What stands out - and confirms what I’ve noticed at AIR Forums - is the rapid rise of Tableau. In 2014 I had never heard of it. In 2018, not knowing at least something about it seems unavoidable. Tableau is known for visual analytics, so it’s not surprising that its rise in populairty has coincided with an increasing interest in data visualization at AIR Forums.

# filter for keyword and count by word and year
visualize <- all_years %>% 
  group_by(year) %>% 
  mutate(total = n()) %>% 
  ungroup() %>% 
  mutate(visualiz = str_detect(word, "visualiz")) %>%
  group_by(year) %>% 
  summarise(prop = mean(visualiz)) %>% 
  ungroup()


# create chart
ggplot(visualize, aes(x = year, y = prop)) +
  geom_line(size = 2) +
  geom_point(size = 3) +
  theme_minimal() +
  labs(x = "Forum Year", y = "% of Mentions",
       title = 'Percent of All Words That Were "Visualiz*" in AIR Forum Program Book',
       subtitle = "2013 to 2018 Forums") +
  guides(color = FALSE) +
  scale_y_continuous(label = percent_format())
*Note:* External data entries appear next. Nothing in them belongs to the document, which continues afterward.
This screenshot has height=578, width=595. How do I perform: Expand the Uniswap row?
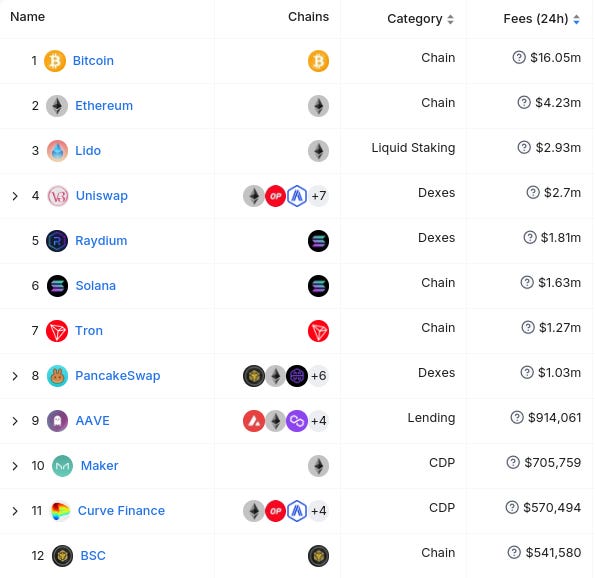click(x=15, y=196)
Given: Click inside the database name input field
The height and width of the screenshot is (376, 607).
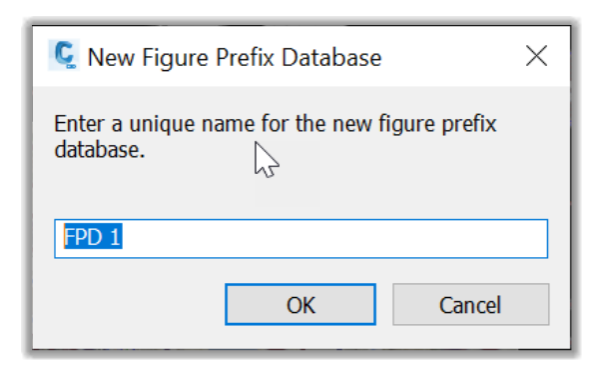Looking at the screenshot, I should [x=301, y=239].
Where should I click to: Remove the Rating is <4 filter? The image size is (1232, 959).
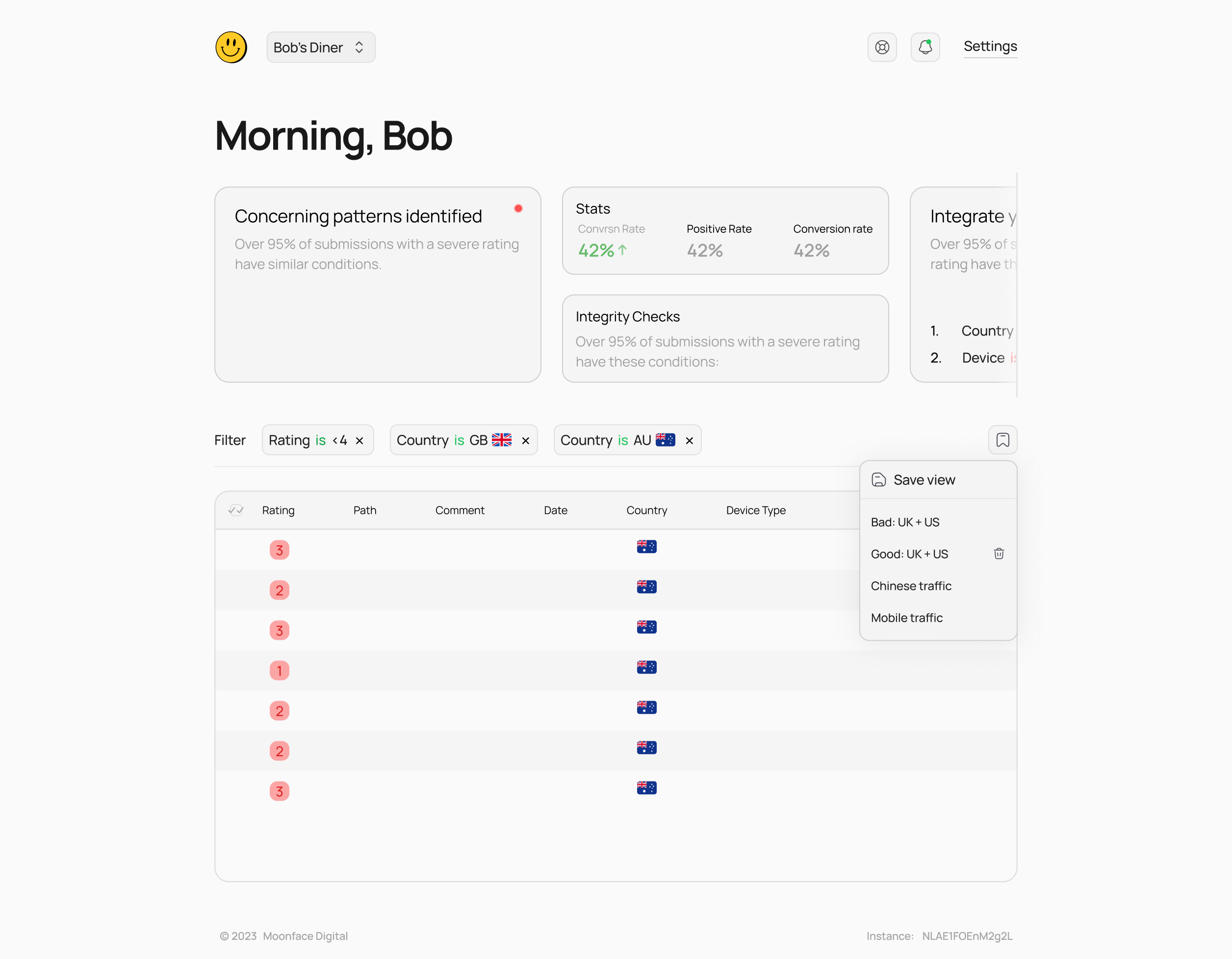click(359, 440)
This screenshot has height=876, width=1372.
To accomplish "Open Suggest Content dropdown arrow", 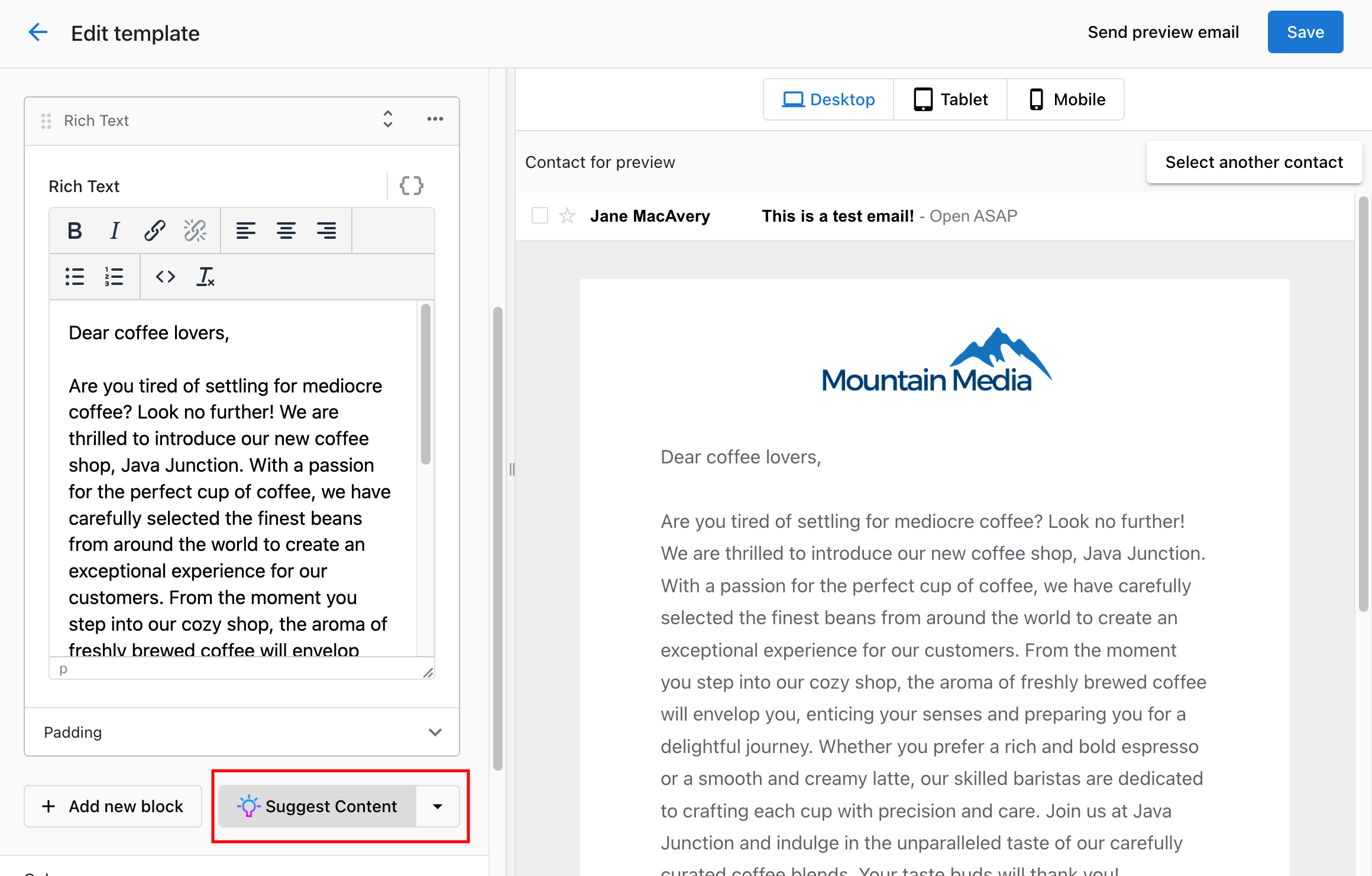I will (438, 806).
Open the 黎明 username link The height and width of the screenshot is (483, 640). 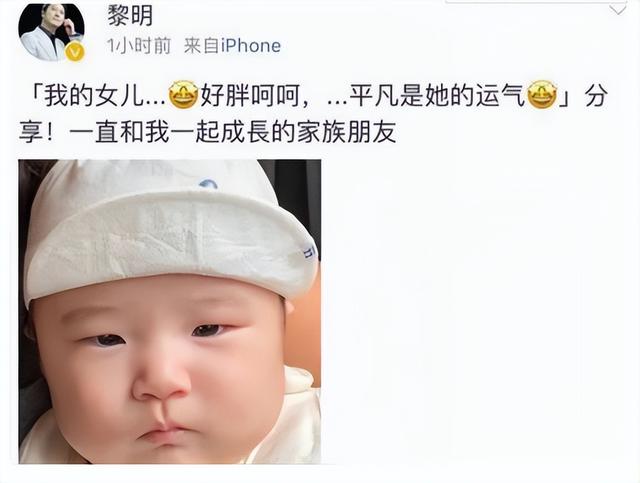click(130, 16)
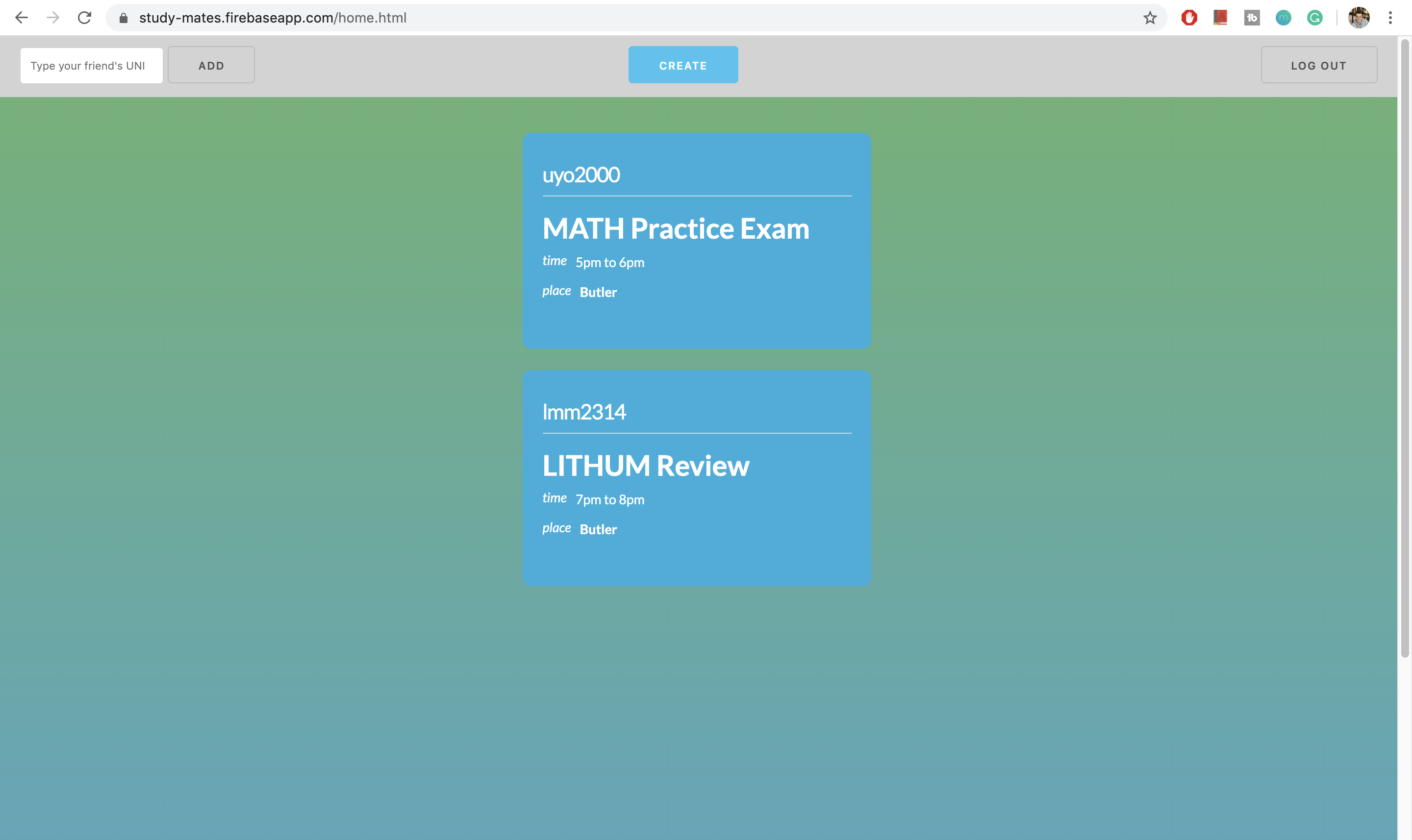Bookmark this page with the star

pyautogui.click(x=1150, y=18)
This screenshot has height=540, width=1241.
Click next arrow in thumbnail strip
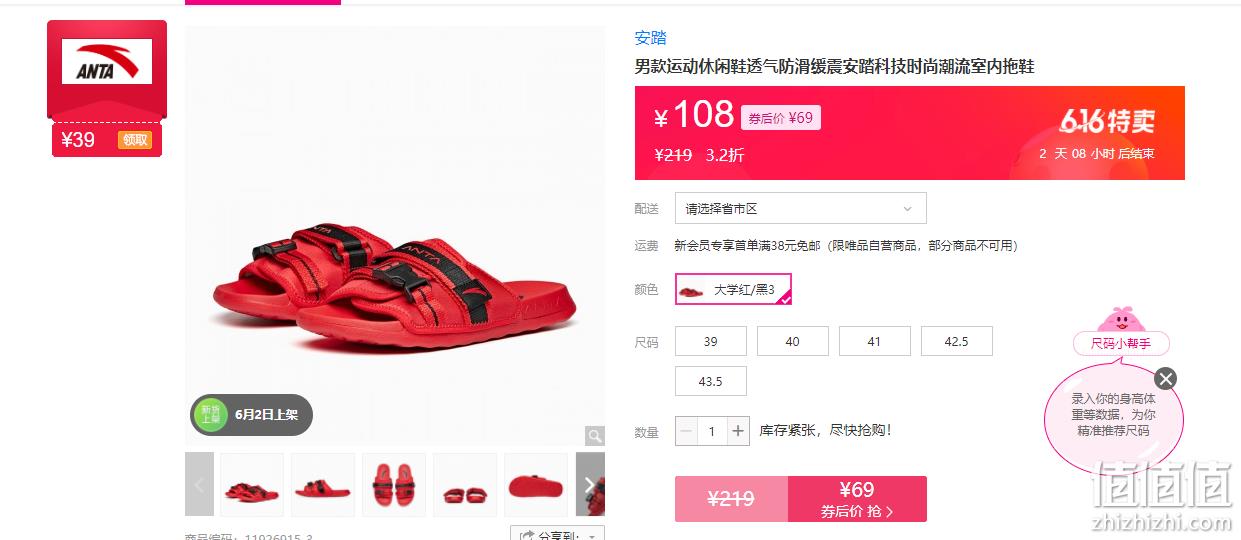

Returning to the first chart, perhaps it’s my background in psychology - a field which has historically been dominated by SPSS - but I was surprised how little SPSS is mentioned (although, I wouldn’t be surprised to see it decrease in the future). As for R, it seems to have a presence, but I’m curious to see what happens to its popularity in institutional research over the next few years. Judging by my experience at recent Forums and the development of R tools that decrease the barrier to entry, my prediction is that interest will only grow.

I’m not sure if this need be said, but I will: This approach to evaluating software popularity is fraught with limitations. My goal, however, was not to get a precise estimate. Rather, I was interested in one, getting a general sense of broad trends, and two, sharing how just a little of bit R code can do so much!